In an effort to boost membership in the legal community and promote its services within the business community, the bar association will host a seminar Thursday, Aug. 19, at the Hilton Hotel in East Memphis.

“Intellectual property is everywhere; it pervades every section of business imaginable,” said Bill Parks, an attorney with Wyatt, Tarrant & Combs LLP, and president of the newest Memphis Bar section. “You wouldn’t have the things you have today without intellectual property in place.”

Trademarks and copyrights are no longer the concern of only the largest corporations, said Doug Halijan, an attorney with Burch, Porter & Johnson PLLC and board member of the new MBA section, and those smaller companies should “be aware of what sort of patent or trademark or copyright rights they may have in work that they develop.”

The implications for infringement with the Internet and such social media portals as Facebook and YouTube are immense, and anyone using them for business, large or small, should be aware of whether the photo, logo or video being uploaded – their own or another’s – is protected.

“The way your website looks is a potentially copyrightable issue, as well as a trademark to the domain name,” Parks said. “You could have a trademark to the logo that you’re trying to use. … If you write software that is then used for a program on your site, the software could be potentially protectable, patent-wise or copyright-wise.
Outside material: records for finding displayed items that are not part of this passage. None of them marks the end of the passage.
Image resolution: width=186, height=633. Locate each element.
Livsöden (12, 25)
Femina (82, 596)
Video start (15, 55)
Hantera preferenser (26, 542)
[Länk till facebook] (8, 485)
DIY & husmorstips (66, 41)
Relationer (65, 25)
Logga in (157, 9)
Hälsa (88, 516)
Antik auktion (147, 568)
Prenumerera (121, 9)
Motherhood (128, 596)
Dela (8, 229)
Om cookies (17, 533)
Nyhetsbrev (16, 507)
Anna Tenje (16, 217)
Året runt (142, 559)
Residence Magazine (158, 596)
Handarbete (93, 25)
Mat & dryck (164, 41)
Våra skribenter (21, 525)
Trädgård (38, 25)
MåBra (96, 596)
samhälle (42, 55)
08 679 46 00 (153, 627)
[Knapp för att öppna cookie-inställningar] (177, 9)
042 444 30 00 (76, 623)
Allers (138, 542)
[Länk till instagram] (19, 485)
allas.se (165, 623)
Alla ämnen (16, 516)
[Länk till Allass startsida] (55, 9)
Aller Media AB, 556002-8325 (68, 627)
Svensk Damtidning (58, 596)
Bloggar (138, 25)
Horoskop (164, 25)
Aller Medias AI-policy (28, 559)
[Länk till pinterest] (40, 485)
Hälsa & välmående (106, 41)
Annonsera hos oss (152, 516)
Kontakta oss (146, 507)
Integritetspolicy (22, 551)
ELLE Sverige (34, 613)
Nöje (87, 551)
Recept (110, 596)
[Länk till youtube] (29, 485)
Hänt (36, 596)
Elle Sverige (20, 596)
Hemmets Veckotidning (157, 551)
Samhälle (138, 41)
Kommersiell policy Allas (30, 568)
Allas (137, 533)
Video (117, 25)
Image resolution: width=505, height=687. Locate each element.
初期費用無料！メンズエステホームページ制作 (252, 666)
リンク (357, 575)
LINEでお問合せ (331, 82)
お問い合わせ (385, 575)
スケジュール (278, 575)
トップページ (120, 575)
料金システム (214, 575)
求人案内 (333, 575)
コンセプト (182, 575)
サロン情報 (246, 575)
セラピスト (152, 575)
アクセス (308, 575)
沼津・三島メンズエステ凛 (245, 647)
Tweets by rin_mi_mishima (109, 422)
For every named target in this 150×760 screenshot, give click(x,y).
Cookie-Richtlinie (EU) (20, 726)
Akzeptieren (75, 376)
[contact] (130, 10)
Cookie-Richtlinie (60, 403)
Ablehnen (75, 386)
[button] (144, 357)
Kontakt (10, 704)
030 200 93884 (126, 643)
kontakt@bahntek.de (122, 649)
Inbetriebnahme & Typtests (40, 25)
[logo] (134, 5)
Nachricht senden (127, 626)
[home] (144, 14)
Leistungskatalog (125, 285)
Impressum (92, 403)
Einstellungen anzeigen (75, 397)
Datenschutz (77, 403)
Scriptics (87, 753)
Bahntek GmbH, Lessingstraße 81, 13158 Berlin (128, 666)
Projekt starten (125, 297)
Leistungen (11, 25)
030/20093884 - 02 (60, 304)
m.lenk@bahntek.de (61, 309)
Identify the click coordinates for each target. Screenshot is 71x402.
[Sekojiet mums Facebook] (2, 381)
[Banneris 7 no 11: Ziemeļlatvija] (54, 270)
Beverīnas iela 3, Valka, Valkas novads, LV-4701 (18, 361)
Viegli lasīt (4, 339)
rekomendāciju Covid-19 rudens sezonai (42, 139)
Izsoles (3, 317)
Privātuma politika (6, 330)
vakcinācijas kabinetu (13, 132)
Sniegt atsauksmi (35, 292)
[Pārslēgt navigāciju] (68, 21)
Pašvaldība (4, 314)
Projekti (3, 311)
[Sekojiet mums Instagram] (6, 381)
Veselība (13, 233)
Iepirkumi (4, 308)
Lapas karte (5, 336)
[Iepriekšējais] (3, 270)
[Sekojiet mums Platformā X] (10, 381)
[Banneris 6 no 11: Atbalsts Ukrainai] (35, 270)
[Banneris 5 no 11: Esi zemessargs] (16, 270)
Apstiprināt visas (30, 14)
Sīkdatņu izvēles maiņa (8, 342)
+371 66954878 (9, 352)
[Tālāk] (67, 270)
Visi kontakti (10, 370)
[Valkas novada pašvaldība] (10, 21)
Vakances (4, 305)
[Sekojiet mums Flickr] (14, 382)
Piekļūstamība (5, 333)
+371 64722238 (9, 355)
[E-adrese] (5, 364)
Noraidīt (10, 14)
There are so many issues along those lines.”

The attorneys’ goal with the seminar is to give some guidance and touch on the Top 10 intellectual property and entertainment law issues every attorney and every business professional should know today.

“There has been a general surge in interest in the whole area of the law in the past five or 10 years with the Internet and spread of all sorts of new digital technology has been responsible for that,” said Halijan, who also is an adjunct professor of intellectual property law at the University of Memphis Cecil C. Humphreys School of Law.

The importance of intellectual property to the market is that it can only further competition as it encourages competitors to try to outdo each other rather than try to copy one another.

Forcing entrepreneurs and industries to innovate and improve is what leads to better cell phones, safer cars, faster computers and a higher standard of living.

Patents are needed to safeguard the rights to these inventions, yet a patent application is one of the most complicated legal documents to get drafted today. It’s a difficult process to take a concept from an individual’s mind, an idea, and put it on paper in a way that is clear and understandable and, at the same time, defendable.

“There is so much out there which has already been patented or already been disclosed to the public that it’s imperative that the patent attorney has to be given the opportunity to go through and figure out what is actually patentable in somebody’s invention,” Parks said.

With Memphis’s music birthright and persistent flirtation with Hollywood, entertainment law is becoming an increasingly important field for local lawyers and aspiring artists.

“Memphis is so full of great musicians that there are all sorts of contracts that people are looking at to try to get into the business, and in order to have a way to do that, a good, effective entertainment attorney can help immeasurably, not only to get into the business, but to help you negotiate through those mine fields because you’re up against a pretty powerful, deep-pocketed recording company,” Parks said.

The seminar to let the legal and business communities know of the resources available from the new intellectual property/entertainment law section of the Memphis Bar Association will begin at 4 p.m. Cost is free to members of the business community.

The seminar counts an hour and a half toward continuing legal education credits, if needed, and is $50 for MBA members and $60 for non-members if using those credits. It is $25 to join the section. There will be a two-hour mixer with live entertainment following the seminar.